The establishment of an NCA ban may throw a wrench into the plans of European subsidiaries in the USA. For those expecting to hire new executives in the US, it may be time to revisit recruitment laws, onboarding paperwork, and hiring negotiations.
What Are Noncompete Agreements?
Noncompete agreements are legally enforceable contracts designed to stop employees from competing against a business once the employment period ends. This includes working with competitor companies or opening a business with a similar angle or industry.
In the US, noncompete laws were traditionally controlled at the state level. Four states — including California, North Dakota, Oklahoma, and Minnesota — have full bans on noncompete agreements. An additional nine states, including the District of Columbia, restrict noncompete agreements based on employee income levels.
Another 50% of US states impose various restrictions on noncompetes. That leaves just 24% of the US, including states like North Carolina and Michigan, without any restrictions on noncompete agreements.
But with the passing of the FTC ban in April 2024, all US states must eliminate noncompetes.

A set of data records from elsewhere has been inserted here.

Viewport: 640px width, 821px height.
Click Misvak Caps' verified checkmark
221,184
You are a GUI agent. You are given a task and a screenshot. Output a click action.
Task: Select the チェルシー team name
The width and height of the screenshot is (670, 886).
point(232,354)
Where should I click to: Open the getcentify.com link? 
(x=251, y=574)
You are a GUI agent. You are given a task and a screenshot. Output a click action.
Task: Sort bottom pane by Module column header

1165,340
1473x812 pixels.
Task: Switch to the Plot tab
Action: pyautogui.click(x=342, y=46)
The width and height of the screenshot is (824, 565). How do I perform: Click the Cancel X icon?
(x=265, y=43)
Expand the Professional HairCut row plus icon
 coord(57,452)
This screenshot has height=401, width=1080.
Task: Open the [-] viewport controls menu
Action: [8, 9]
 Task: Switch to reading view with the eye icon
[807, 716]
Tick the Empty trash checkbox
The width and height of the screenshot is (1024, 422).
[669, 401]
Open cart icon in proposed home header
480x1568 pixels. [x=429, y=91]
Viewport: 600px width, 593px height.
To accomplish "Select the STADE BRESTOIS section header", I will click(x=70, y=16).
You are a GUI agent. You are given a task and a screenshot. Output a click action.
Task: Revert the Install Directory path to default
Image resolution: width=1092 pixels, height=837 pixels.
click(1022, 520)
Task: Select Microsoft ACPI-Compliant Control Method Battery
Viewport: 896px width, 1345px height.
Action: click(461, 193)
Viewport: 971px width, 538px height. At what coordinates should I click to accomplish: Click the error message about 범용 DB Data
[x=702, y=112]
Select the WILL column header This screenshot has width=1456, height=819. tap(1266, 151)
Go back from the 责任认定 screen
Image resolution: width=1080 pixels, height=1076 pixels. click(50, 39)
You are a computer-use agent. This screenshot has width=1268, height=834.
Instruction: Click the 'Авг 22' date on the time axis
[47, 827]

This means European subsidiaries expanding to the US must prepare for a future without enforceable NCAs.
What to Know About the Noncompete Ban
If the FTC’s noncompete ban passes unchallenged, European subsidiaries must adapt to new employment laws.
So what expectations will your organization need to follow?
Here are the details at a glance:
- All US businesses, including subsidiaries of European companies expanding to the US, would be banned from creating noncompetes or employment agreements that prevent employees from joining similar businesses (or launching their own).
- Any employer discovering an illegal noncompete agreement may report the infraction to noncompete@ftc.gov.
- Being that most of our clients are senior executives (classified as policy-making employees earning more than $151,164 per year) they are an exception to the rule. If there are existing NDAs or NCAs already in place for already contracted senior executives, then the FTC assumes prior negotiation and does not expect employers to renegotiate existing agreements. That said, employers cannot create or enforce new NDAs with their senior executives or policy-makers.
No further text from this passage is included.